GLOBAL MARINE REGULATIONS AND

THE FUTURE OF RENEWABLE LUBRICANT TECHNOLOGIES

There are numerous factors that are driving global environmental regulatory growth and the

growth in renewable lubricant technologies, such as natural resource constraints, standardizing

requirements due to globalization, public opinion and pressure, increase in climate change

concerns, new technologies, new evidence from research and overall growing Environmental

Health and Safety (EHS) concerns, and most recently the improvements in the durability of

lubricants made from renewable technologies. According to environmental consultants and

advisors, there are currently thousands of new environmental regulations awaiting attention from

legislators and regulators around the globe. Different standards hamper growth and thus, pressure

to harmonize regulations is likely to continue alongside the regional and global integration of

markets.

The marine industry is one of the most heavily regulated industries and was amongst the first to

adopt widely implemented international safety and environmental standards. It is principally

regulated by the International Maritime Organization (IMO), which is responsible for the

protection of the marine environment and has, over many years, adopted a wide range of

measures to prevent and control pollution caused by ships. One of the main goals of IMO is to

mitigate the effects of any damage that may occur as a result of maritime operations and

accidental spills, leaks and discharges. So far, IMO has adopted 51 treaty instruments for the

regulation of international shipping, 21 of which are directly environment-related.

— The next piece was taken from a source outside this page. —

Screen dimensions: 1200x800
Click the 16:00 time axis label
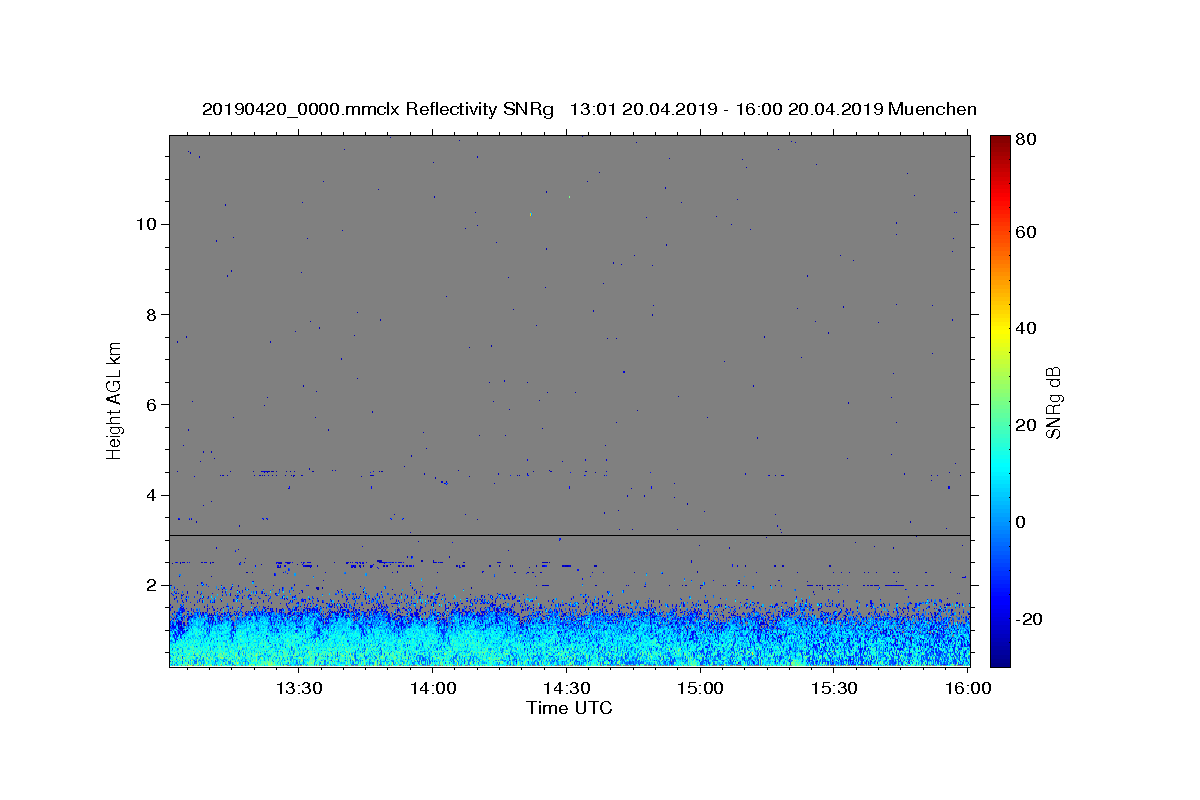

To address the increasing concern regarding the extent of spills, leaks and discharges of

chemicals into the oceans, the U.S. Environmental Protection Agency (EPA) has developed the

2013 Vessel General Permit (VGP). Oil-based chemicals that routinely leak into the sea during

normal operations include fuel oils, gear oils, hydraulic oils, marine lubricants, greases and

cleaning oils. They can reach concentrated levels with serious local impacts on water quality,

impacting fisheries, wildlife and recreational boating. Under the 2013 VGP, all ships larger than

79 feet must use Environmentally Acceptable Lubricants (EALs) in oil-to-sea interfaces when in

the three Nautical Mile limit and in the Great Lakes unless technically infeasible. Similar EAL

regulations are coming into effect for smaller vessels. The EPA’s Small Vessel General Permit

(sVGP), which is currently pending and expected to go into effect in December 2017, will apply

to non-military, commercial vessels that are less than 79 feet in length. According to the

“Economic and Benefits Analysis of the Proposed sVGP” document issued by EPA, compliance

with the VGP and sVGP allows vessels to meet the Clean Water Act (CWA) requirement to

obtain National Pollutant Discharge Elimination System (NPDES) permit coverage for

discharges incidental to normal operations.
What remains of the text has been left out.